Most of my life is actually going quite well. I’m closer to my wife than I’ve ever been and we can talk and listen to each other. I’ve come to find out that’s more than a lot of couples can do. But, we can also disagree and share our hurts, too, which is a spectacular achievement for any couple, as far as I’m concerned. My spiritual life is growing. It’s not quite what it was when I was a kid, but then, I’ve grown up a whole lot since then. I still believe most of what I was taught in the Church, but I’m not an active participant in organized religion these days.
But, here I arrive at my problem. I was taught that God would take care of us. That all we had to do was trust in Him and He would show us the way. But, I feel lost, at least professionally, and I’m having a hard time asking Him for directions. Or, maybe I’m just having a hard time hearing his answers.

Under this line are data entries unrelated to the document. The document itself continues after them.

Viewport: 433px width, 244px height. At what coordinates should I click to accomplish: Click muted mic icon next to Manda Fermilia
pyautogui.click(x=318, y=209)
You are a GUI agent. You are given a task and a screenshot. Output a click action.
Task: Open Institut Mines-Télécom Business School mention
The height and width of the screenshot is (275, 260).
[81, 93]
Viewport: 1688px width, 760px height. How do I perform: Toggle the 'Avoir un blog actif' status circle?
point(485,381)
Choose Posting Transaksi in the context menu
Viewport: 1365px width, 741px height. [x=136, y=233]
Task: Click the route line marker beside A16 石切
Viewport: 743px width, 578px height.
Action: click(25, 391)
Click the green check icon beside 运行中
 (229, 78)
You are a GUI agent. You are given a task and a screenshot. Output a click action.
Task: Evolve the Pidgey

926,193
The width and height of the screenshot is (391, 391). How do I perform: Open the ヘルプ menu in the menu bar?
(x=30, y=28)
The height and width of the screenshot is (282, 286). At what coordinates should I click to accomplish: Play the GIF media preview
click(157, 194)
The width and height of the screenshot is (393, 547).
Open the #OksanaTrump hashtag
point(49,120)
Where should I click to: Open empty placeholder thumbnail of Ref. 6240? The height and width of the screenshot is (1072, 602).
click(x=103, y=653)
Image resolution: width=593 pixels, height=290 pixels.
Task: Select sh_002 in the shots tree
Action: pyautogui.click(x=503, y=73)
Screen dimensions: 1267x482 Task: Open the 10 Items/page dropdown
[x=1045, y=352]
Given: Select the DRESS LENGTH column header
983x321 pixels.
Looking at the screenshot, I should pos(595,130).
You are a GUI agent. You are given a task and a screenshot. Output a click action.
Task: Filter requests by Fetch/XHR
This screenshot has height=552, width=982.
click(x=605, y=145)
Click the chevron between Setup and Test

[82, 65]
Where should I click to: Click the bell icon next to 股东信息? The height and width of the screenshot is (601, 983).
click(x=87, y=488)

I guess I still have a hard time believing that there’s an all-powerful entity that is intimately interested in my career. I mean, does God care if I update my CNE? Does He care enough to express an opinion to me? Does He think I should pursue my CCNA instead? Or, is it time to get my MCSE? Will angels come down and tell me to get started on my CompTIA Project+ certification so I can become a MCNE? How will I know God’s plan for my career? How do I ask Him career advice? I’m lost in a high-tech wilderness and I’m searching for a sign from God. How will I know it when I see it? Will it be a burning monitor? Perhaps a LaserJet that prints special messages to me?
O, Lord, hear my plea!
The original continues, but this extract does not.